• [Exercise text]:

+ + + +

On Sept. 9, Minneapolis voters will vote to send six of nine candidates for School Board to the general election on Nov. 4. Three of those six will be elected to at-large seats.
Candidates are listed alphabetically. Address and phone numbers are provided via public filing information; website or email has been provided by the candidate, when applicable.
Carla Bates
Mary Buss
Jill Davis
Thomas Dicks
Sharon Henry-Blythe
Allison Johnson
Lydia Lee
Doug Mann
Kari Reed
Allison Johnson
3033 Excelsior Blvd., Suite 467
612-929-0700
aj4schoolboard@hotmail.com
Johnson has run her own law firm for the last nine years and was previously a chemist for the Drug Enforcement Agency and pharmaceutical industry, and a patent attorney for two Minneapolis law firms. She holds a Bachelor of Science in chemistry from Indiana University and a law degree from Santa Clara University
Johnson said Minneapolis schools are the victims of federal No Child Left Behind (NCLB) regulations. As a member of the School Board, she would lobby federal and state officials to repeal the regulations. She also blamed “poor or low-income” students’ poor academic performance on their parents.

+ + + +

Dataset entries:
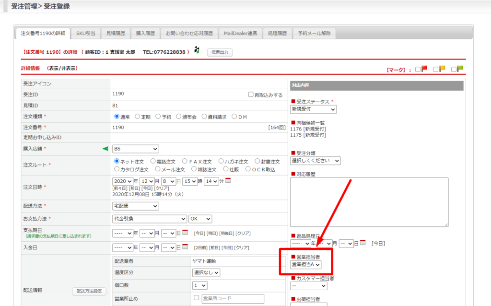Click the red flag mark icon
This screenshot has width=491, height=306.
(424, 69)
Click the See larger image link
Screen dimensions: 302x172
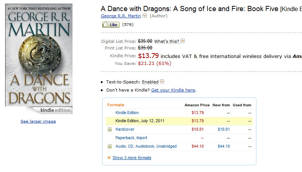[x=38, y=121]
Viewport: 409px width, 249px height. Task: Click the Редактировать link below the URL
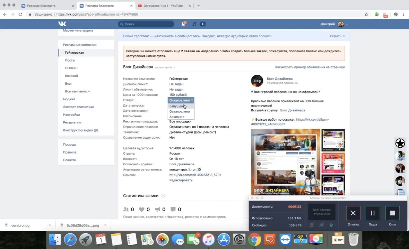click(x=181, y=180)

+ + + +

Can you continue the text on the Minneapolis School Board candidates from the point where it stops? The listing is separate material, unrelated to the text on the Minneapolis School Board candidates.

“Unless you change the mindset of poor or low-income families to make the education of their children their top priority,” she said, poor and low-income students’ academic performance will never improve.
Many poor and low-income students in Minneapolis’ public schools are not white. How this culture gap plays out in the classroom is not always addressed in debates on education policy.
When pressed, she admitted that “it’s difficult to say how this would be implemented,” and said that schools should take the lead to “educate” poor and low-income families to this end. “I don’t have the answer right now … There are enough interactions [between school staff and parents] and mechanisms to put a program in place.”
Johnson said she was not familiar with the details of the district’s strategic plan, passed this year, but she does not believe the plan’s flagship goal of making “every child college-ready” by 2020 is feasible, given the current state of the school system and the values of “poor or low-income” families.
Generally speaking, she said she was in favor of more funding for public education and supports the “Strong City Strong Schools” referendum. “Something needs to be fixed,” Johnson said, “I don’t know what it is but I have the brain power and … the time and the passion to fix it.”